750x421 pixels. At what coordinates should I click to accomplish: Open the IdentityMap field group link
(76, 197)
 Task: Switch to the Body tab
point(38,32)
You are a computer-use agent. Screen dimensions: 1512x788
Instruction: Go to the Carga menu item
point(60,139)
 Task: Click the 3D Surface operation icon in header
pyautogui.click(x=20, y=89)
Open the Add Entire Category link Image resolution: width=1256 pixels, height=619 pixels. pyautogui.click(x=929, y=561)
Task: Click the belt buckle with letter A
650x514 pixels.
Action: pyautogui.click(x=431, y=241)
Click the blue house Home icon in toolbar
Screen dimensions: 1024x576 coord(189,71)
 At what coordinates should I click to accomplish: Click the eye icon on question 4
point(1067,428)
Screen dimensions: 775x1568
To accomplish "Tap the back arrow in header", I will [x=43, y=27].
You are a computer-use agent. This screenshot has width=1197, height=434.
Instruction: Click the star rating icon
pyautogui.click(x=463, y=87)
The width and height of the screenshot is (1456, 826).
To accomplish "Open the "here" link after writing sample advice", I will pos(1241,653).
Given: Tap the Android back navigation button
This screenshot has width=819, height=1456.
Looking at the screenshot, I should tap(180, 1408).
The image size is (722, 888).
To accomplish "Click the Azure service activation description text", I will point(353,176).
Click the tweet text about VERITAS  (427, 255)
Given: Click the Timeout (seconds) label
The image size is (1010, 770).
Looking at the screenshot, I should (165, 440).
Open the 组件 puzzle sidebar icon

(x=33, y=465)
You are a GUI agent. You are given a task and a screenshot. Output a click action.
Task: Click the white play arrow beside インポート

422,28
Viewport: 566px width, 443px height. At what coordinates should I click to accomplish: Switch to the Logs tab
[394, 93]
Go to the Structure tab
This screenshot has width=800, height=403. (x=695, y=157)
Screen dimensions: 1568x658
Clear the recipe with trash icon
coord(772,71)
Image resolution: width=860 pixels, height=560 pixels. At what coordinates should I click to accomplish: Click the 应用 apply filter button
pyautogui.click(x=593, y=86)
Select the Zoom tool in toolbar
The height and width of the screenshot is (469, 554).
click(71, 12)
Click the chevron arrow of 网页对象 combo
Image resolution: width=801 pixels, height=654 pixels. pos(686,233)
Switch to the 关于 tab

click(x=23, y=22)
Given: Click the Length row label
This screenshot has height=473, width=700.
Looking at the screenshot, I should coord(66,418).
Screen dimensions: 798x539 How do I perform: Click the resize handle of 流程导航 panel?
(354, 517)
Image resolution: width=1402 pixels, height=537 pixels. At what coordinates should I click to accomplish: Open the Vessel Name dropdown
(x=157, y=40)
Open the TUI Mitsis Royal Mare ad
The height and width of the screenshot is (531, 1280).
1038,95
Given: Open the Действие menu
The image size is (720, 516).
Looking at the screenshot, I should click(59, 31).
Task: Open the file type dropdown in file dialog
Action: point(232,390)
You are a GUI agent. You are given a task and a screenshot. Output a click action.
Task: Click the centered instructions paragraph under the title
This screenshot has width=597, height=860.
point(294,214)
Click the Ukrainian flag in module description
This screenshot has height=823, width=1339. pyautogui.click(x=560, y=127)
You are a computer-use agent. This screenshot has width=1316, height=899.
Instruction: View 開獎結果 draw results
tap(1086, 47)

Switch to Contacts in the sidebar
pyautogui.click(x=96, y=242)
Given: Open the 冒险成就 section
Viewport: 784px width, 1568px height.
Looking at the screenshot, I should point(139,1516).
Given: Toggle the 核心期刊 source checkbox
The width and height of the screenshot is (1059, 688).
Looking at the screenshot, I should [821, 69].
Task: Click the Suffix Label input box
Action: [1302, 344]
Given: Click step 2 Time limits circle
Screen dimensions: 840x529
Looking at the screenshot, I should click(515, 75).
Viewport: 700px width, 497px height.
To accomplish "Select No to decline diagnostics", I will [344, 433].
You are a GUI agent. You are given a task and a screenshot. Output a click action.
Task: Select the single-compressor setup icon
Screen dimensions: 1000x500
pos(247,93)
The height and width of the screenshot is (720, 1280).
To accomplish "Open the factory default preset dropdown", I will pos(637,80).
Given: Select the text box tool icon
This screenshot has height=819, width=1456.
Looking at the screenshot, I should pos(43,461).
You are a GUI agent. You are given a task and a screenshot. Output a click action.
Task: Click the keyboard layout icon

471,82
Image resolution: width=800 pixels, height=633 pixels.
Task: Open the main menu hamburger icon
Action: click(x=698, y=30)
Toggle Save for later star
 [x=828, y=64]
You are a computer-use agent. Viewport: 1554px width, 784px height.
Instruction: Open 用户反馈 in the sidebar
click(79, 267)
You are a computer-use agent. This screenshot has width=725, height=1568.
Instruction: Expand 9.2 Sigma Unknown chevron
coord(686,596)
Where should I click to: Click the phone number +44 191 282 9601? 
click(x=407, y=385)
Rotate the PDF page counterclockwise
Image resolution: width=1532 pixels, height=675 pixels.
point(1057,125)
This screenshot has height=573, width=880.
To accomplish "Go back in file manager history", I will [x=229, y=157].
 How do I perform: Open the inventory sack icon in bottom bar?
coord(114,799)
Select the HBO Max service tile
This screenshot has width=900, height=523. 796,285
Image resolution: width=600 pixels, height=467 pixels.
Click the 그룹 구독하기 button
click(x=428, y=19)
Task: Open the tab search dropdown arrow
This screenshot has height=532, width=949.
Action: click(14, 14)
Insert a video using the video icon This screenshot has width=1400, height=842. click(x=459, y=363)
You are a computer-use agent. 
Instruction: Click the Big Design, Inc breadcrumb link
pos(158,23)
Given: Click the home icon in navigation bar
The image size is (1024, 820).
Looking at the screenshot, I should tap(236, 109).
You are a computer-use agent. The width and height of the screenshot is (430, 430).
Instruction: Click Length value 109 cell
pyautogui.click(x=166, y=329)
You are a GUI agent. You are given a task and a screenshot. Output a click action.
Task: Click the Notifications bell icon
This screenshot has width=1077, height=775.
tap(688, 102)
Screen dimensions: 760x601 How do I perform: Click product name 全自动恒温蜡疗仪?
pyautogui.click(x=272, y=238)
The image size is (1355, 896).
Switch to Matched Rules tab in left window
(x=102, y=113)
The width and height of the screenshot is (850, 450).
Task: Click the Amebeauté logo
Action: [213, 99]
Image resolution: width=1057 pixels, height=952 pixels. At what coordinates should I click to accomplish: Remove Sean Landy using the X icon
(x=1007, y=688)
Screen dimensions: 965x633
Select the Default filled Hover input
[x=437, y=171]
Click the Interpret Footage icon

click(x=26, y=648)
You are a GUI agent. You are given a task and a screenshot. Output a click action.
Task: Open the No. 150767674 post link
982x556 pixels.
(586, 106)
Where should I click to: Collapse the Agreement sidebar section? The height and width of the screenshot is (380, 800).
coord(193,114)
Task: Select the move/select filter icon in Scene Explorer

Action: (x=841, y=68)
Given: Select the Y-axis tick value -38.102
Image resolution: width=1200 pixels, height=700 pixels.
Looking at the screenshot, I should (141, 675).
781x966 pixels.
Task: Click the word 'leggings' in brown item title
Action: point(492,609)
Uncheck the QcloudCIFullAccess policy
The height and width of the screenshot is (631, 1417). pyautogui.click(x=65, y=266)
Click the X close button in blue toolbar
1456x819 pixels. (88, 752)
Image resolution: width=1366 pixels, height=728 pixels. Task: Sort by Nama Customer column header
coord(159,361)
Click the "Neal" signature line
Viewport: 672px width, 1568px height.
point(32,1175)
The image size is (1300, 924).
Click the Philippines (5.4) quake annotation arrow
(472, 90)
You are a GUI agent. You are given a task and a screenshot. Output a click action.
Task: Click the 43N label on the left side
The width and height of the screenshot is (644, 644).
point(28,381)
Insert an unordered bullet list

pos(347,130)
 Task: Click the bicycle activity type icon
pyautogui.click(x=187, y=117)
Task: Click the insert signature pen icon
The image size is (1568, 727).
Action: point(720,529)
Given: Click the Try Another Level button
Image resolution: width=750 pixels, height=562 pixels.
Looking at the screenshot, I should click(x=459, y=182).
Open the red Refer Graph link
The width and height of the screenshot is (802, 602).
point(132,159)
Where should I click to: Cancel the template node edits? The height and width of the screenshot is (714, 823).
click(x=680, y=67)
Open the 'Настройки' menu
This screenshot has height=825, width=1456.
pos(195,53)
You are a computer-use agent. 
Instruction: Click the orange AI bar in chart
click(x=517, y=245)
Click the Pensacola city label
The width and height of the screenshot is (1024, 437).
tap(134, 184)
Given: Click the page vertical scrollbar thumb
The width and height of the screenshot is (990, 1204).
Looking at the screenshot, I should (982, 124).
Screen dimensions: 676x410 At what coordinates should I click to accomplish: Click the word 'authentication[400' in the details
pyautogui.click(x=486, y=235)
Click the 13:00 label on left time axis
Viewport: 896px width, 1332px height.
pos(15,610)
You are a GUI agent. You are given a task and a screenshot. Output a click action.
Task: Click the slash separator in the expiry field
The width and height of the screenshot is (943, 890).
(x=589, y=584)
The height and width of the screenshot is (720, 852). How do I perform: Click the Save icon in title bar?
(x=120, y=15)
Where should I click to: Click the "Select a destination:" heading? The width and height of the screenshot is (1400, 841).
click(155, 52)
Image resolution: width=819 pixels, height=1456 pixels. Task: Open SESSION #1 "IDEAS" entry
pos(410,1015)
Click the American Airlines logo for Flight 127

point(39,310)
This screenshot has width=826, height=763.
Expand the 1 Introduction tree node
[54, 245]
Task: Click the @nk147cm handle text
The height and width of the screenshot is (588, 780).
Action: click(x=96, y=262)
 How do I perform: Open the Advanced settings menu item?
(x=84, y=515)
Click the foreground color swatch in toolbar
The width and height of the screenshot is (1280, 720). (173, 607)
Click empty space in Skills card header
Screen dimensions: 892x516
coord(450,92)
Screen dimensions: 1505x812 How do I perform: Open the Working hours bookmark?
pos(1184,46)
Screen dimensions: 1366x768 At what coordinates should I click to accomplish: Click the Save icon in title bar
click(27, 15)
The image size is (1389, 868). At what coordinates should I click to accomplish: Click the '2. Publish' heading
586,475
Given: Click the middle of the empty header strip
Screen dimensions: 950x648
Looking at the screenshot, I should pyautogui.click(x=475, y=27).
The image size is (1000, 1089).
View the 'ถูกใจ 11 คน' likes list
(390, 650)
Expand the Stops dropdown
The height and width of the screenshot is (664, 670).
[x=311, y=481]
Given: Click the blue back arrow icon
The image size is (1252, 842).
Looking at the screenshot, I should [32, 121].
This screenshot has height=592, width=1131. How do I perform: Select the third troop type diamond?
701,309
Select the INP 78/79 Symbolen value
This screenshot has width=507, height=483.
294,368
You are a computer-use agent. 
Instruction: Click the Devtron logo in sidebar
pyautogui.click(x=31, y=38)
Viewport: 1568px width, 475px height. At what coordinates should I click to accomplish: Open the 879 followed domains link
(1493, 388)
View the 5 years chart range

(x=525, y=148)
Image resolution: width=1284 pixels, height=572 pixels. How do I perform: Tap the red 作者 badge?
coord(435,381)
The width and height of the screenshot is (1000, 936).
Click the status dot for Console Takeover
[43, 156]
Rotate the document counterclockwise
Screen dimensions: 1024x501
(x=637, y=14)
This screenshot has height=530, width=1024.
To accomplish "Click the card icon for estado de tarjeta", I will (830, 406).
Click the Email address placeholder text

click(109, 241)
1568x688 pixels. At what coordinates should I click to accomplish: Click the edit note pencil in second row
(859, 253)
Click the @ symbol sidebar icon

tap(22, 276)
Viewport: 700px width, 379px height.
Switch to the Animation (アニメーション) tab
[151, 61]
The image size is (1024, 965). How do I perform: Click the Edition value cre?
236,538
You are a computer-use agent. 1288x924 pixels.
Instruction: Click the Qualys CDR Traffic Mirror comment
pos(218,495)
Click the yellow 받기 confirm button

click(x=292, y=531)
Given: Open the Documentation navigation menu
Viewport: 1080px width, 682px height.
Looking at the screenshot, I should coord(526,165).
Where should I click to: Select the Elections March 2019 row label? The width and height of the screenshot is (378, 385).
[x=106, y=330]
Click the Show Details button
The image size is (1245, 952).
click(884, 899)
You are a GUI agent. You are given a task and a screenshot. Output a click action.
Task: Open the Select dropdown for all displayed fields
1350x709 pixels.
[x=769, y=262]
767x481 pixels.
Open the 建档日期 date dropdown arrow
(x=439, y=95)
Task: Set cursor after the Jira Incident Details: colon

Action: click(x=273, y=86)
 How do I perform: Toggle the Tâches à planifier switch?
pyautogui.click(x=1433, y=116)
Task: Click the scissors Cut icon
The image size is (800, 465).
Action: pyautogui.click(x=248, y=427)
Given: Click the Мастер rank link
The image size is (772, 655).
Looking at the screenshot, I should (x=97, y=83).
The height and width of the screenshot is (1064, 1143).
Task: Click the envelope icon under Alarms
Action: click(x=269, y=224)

**What you should do**:
Of the lines above, show those in which "page" appears.

**Output of the exercise**:
Rotate the PDF page counterclockwise
Given: Click the page vertical scrollbar thumb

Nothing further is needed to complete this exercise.